Pictures are to be omitted. Output only the lines from the one containing "Task: Dislike the" through the end of the data, word for word.
═════ Exercise data ═════
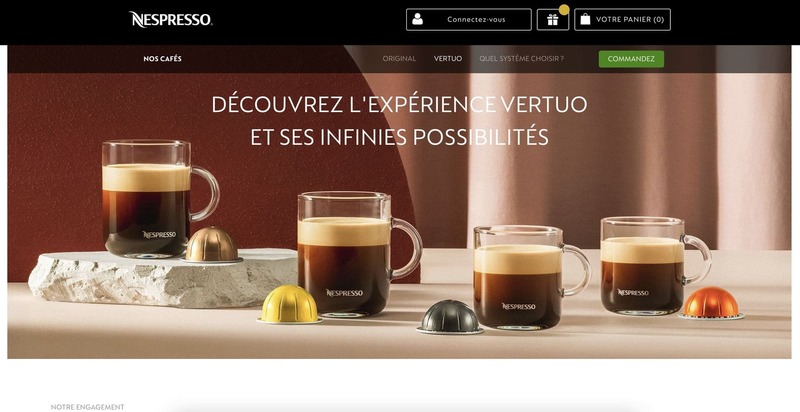Switch to the Vertuo tab
Viewport: 800px width, 412px height.
(448, 59)
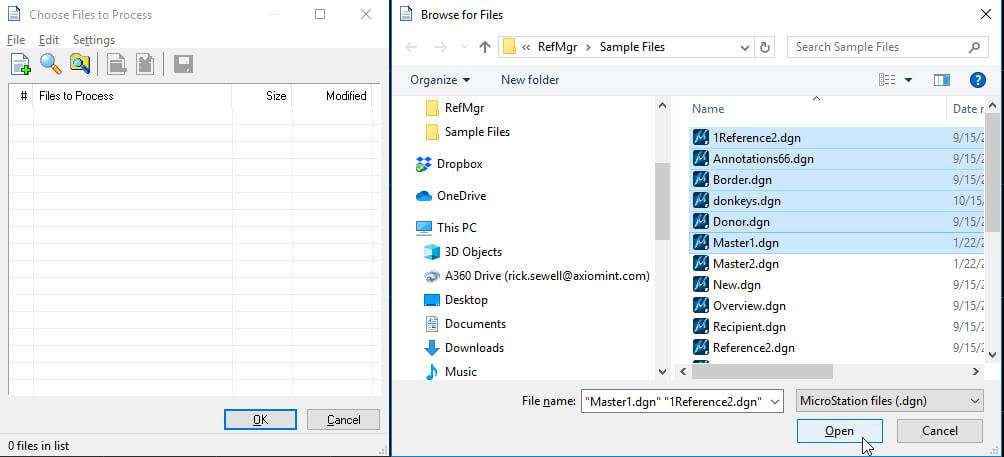Expand the Organize dropdown

[440, 80]
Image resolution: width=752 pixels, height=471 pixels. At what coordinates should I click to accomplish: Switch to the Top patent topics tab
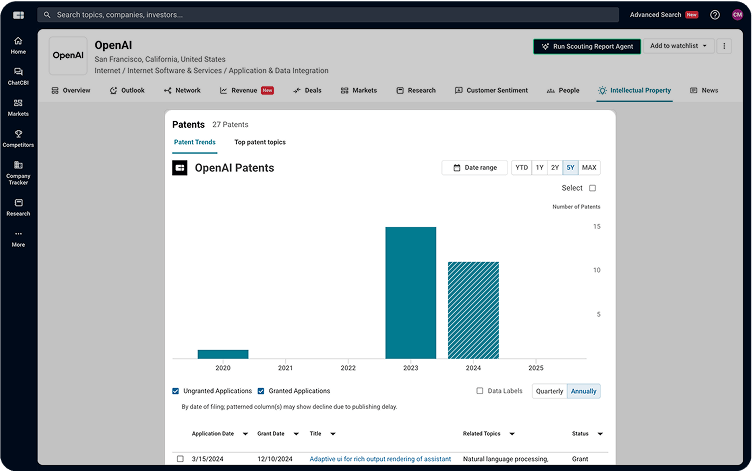(260, 142)
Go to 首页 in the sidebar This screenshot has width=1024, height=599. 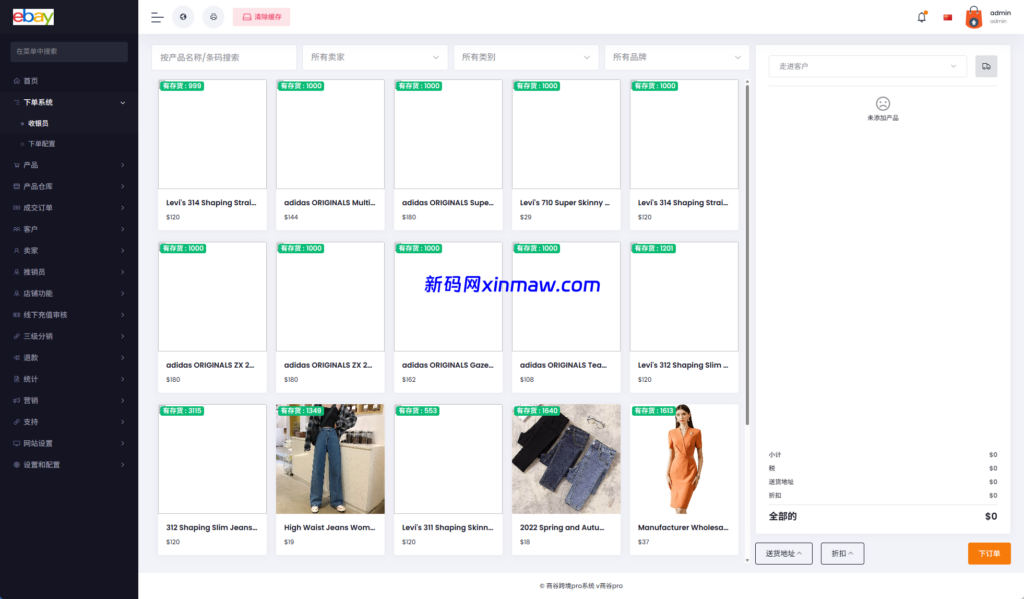point(31,80)
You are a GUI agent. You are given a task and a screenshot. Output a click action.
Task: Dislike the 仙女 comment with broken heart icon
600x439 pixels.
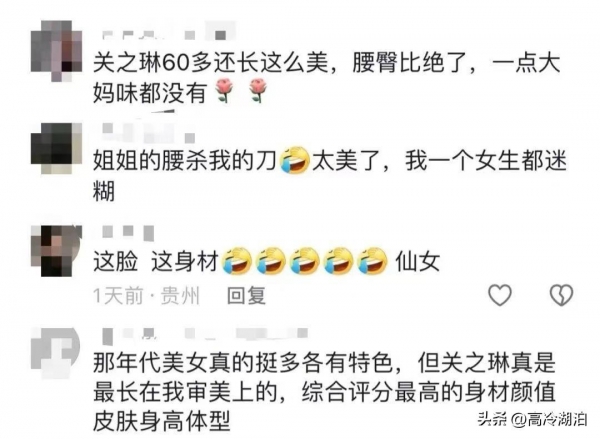click(561, 295)
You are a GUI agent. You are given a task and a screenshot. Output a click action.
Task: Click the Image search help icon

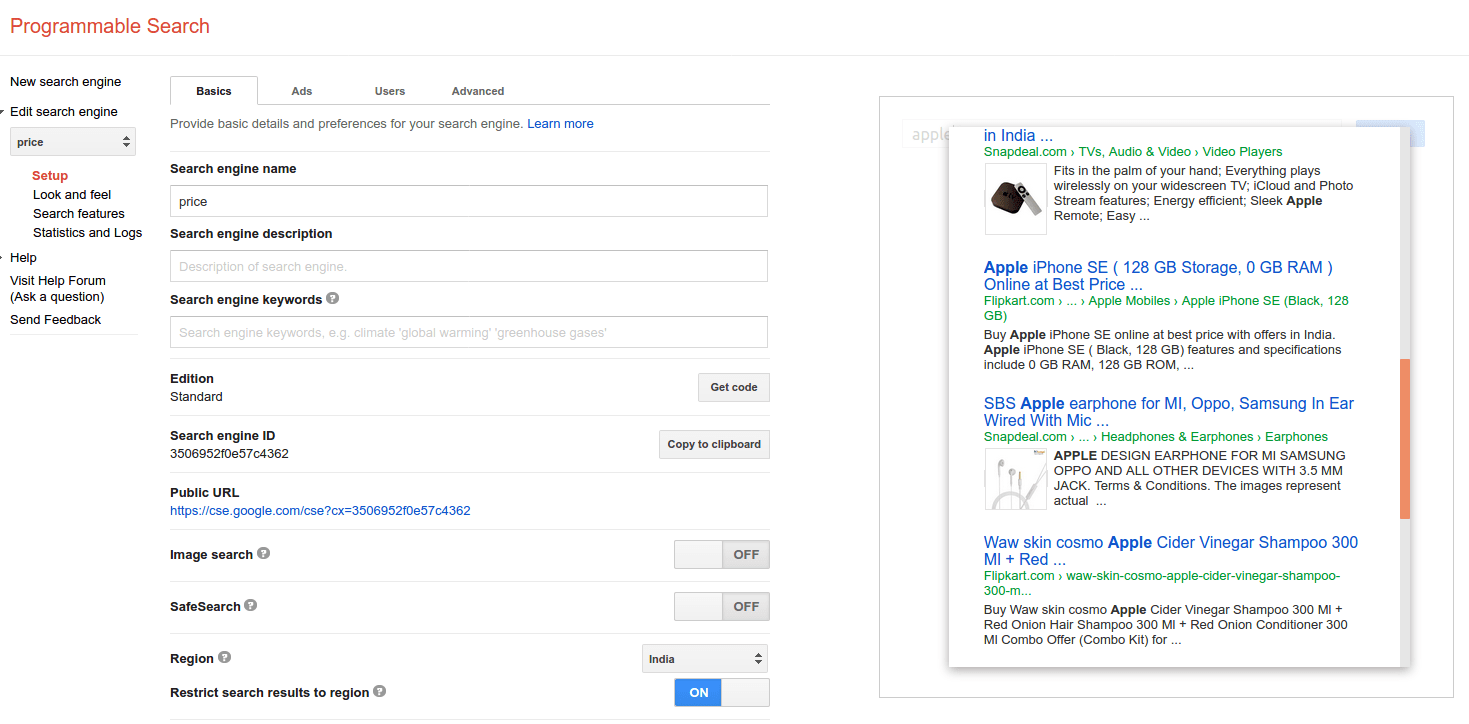coord(261,553)
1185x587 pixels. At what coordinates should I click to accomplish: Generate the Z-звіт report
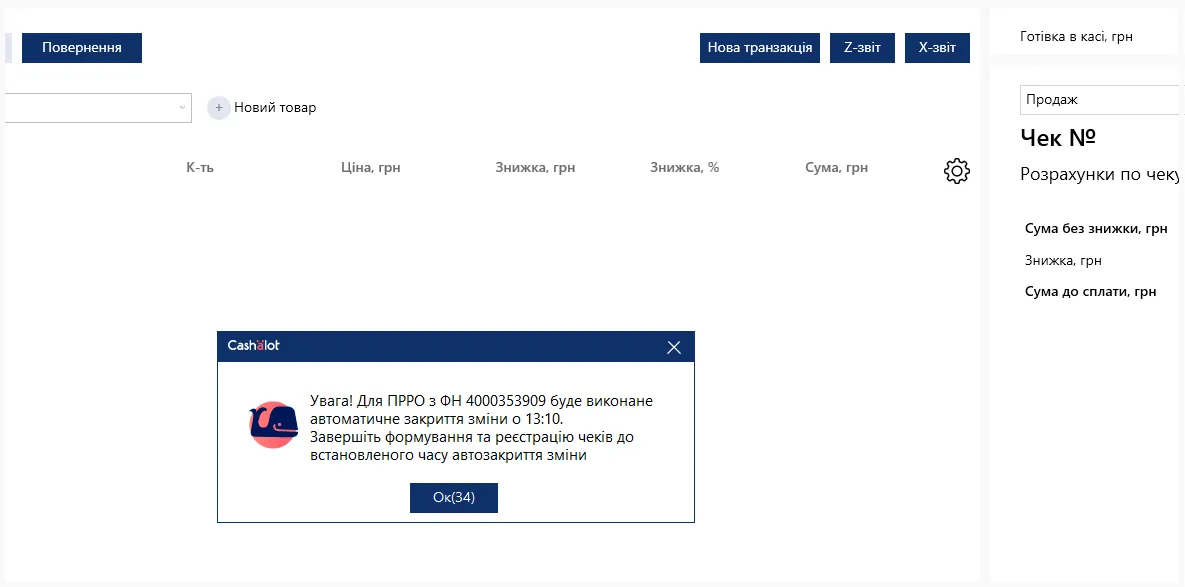pyautogui.click(x=862, y=48)
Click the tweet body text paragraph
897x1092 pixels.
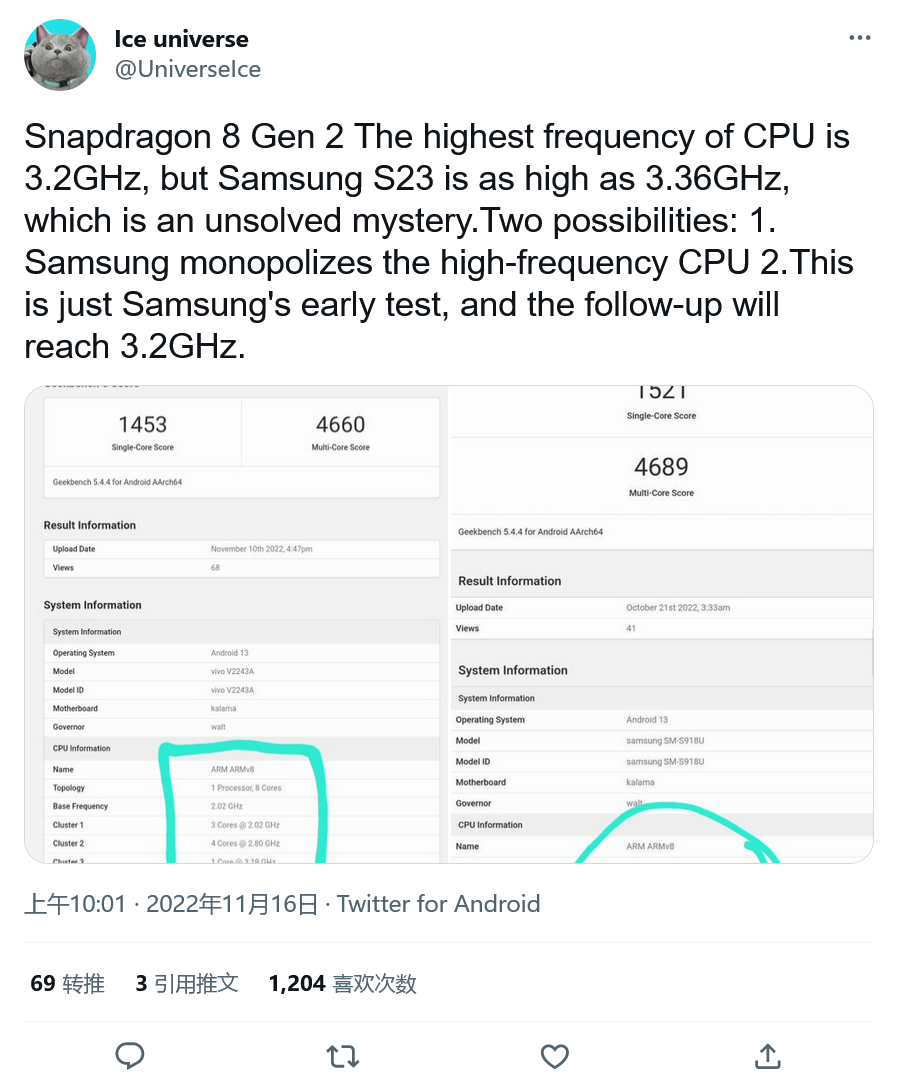click(x=439, y=241)
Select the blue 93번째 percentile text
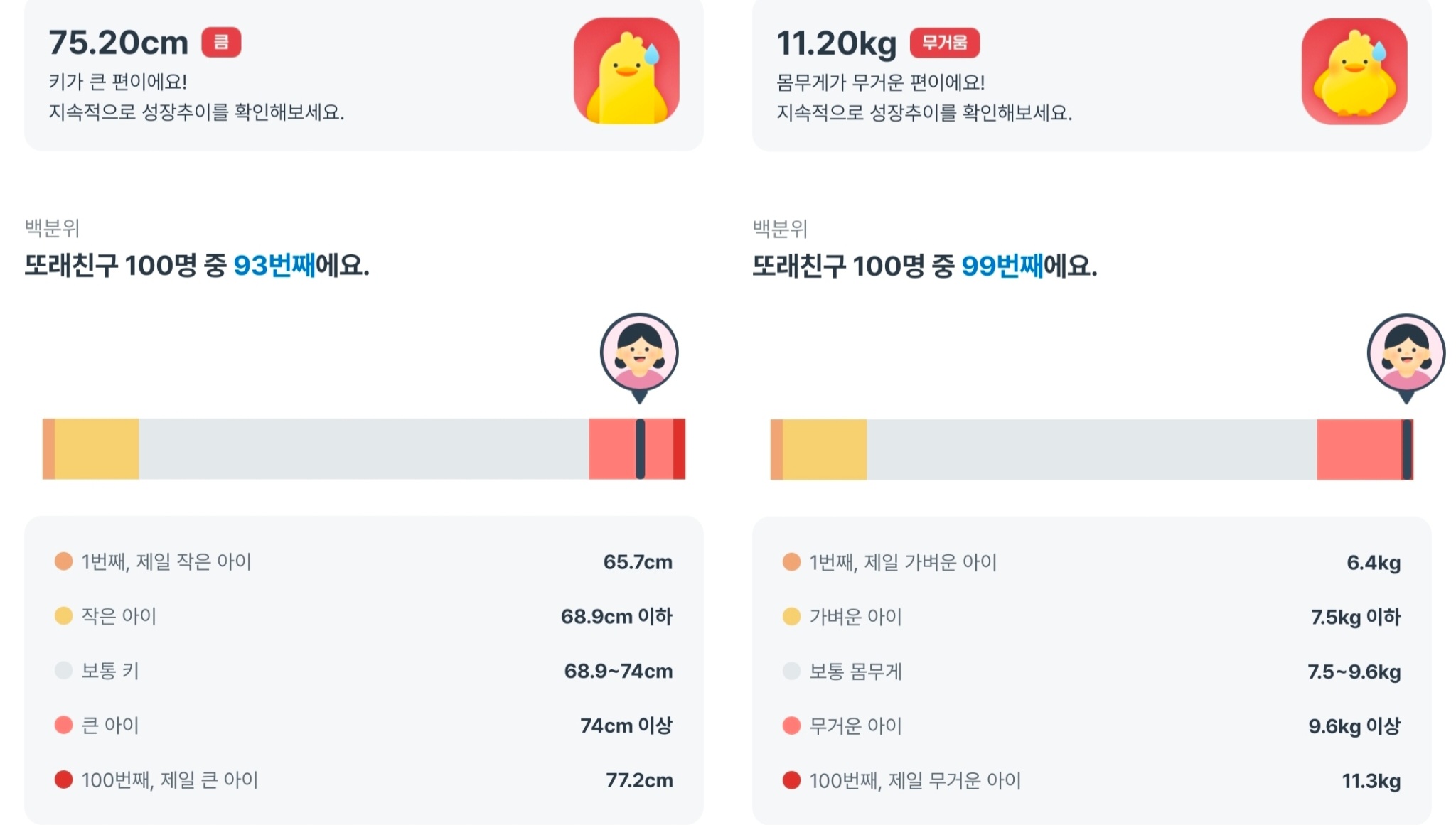The image size is (1456, 825). point(274,266)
═════
▸ Your response
Task: Dislike the 仙女 comment with broken heart icon
600x439 pixels.
click(561, 295)
You are a GUI agent. You are given a task and a screenshot. Output a click action.
Task: Click the Image search help icon

coord(261,553)
1185x587 pixels. At what coordinates should I click to accomplish: Generate the Z-звіт report
pyautogui.click(x=862, y=48)
Click the tweet body text paragraph
897x1092 pixels.
click(x=439, y=241)
Select the blue 93번째 percentile text
The image size is (1456, 825). point(274,266)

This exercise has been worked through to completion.